Tarefa escrita 1: Indique o que a empresa pede em troca dos 10 tokens WLD, segundo o texto sobre a Worldcoin.
Tarefa escrita 2: Prossiga o texto sobre a Worldcoin a partir do ponto em que termina.

Texto fornecido:
*-*-*
Por 10 tokens WLD — valor em criptomoeda que vale, no momento em que este artigo é redigido, com a taxa de câmbio atual, aproximadamente 70 euros — a empresa pede algo em troca que envolve pouco ou nenhum esforço: a leitura da sua íris.

Fontes que passaram recentemente pelo processo contam ao ZAP que receberam muito mais do que 10 tokens.

“Não foi preciso registar-me em nada, não tive de dar dados pessoais, só tive de pôr o número de telefone na aplicação”, diz um cliente da Worldcoin ao ZAP, que vendeu a sua íris à empresa quando a moeda valia menos — cerca de dois euros por token. Depois de receber, na hora, os 10 tokens, foi-lhe prometido um vale com mais três moedas virtuais, e de 10 em 10 dias recebe três moedas até atingir um total de 77 tokens WLD. Na conversão atual, são mais de 550 euros.
*-*-*
Material de origem:
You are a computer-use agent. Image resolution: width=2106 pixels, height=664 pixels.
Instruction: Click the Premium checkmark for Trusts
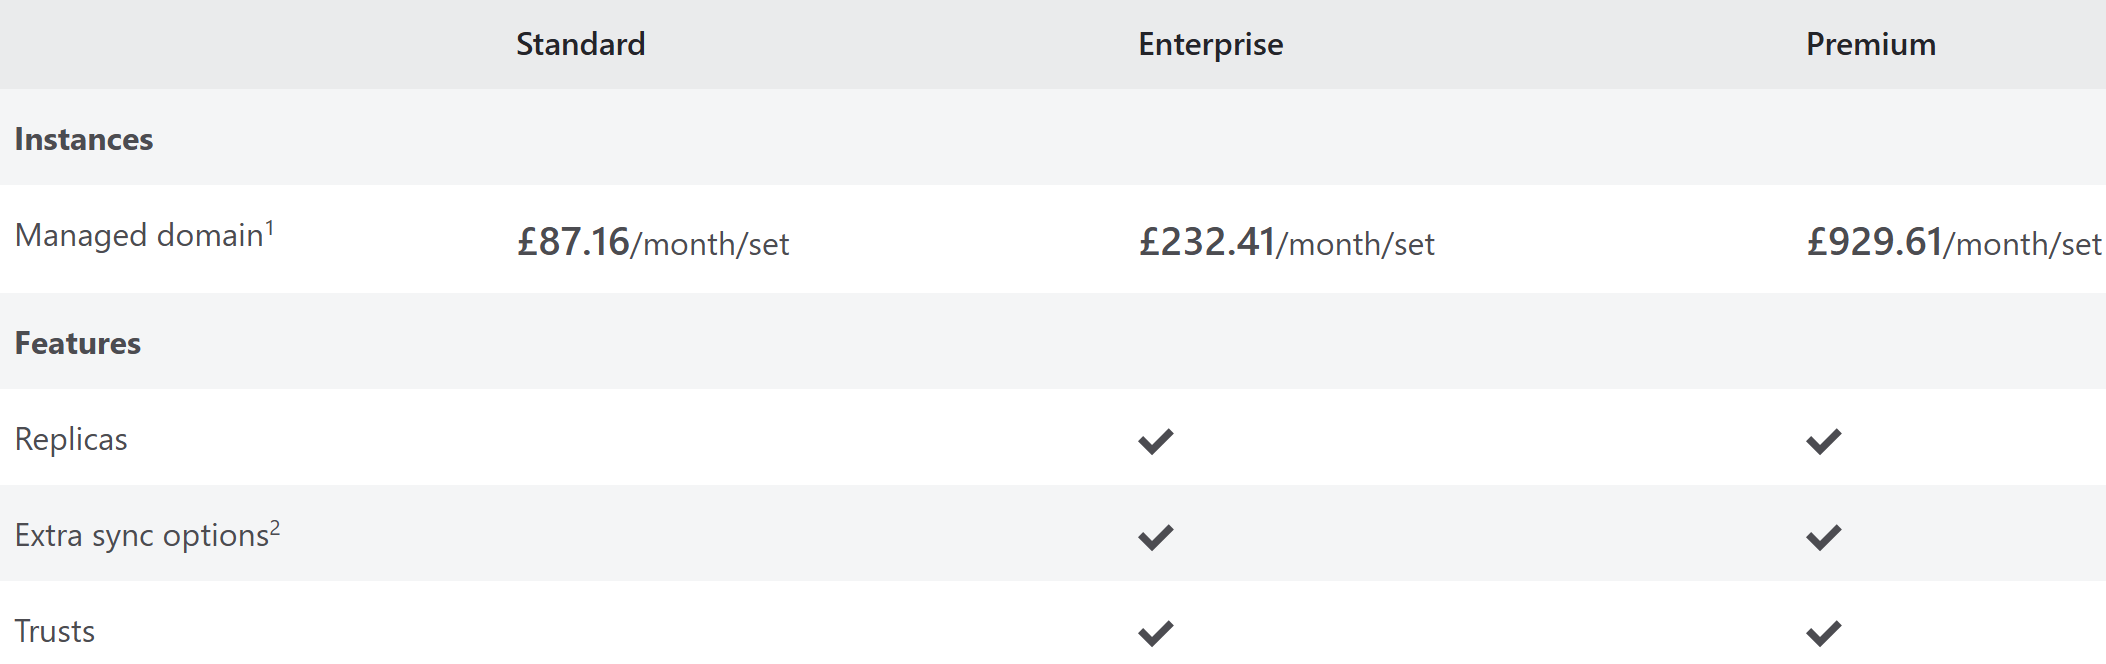(1823, 633)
*-*-*
Resposta ao exercício 1: A leitura da íris.

Resposta ao exercício 2:
A leitura é feita na hora e no local. Os funcionários explicam que a digitalização da parte mais visível dos olhos é feita através de uma tecnologia chamada Orb, que converte a imagem num código numérico cifrado conhecido como “WorldID”, uma espécie de “passaporte digital”, como descreve a própria empresa.

Esse código é depois comparado com outros códigos de íris de modo a verificar a sua individualidade — o que, segundo a empresa, é o grande objetivo de todo o processo: garantir que cada utilizador é único, não tem contas duplicadas e trata-se, de facto, de um humano.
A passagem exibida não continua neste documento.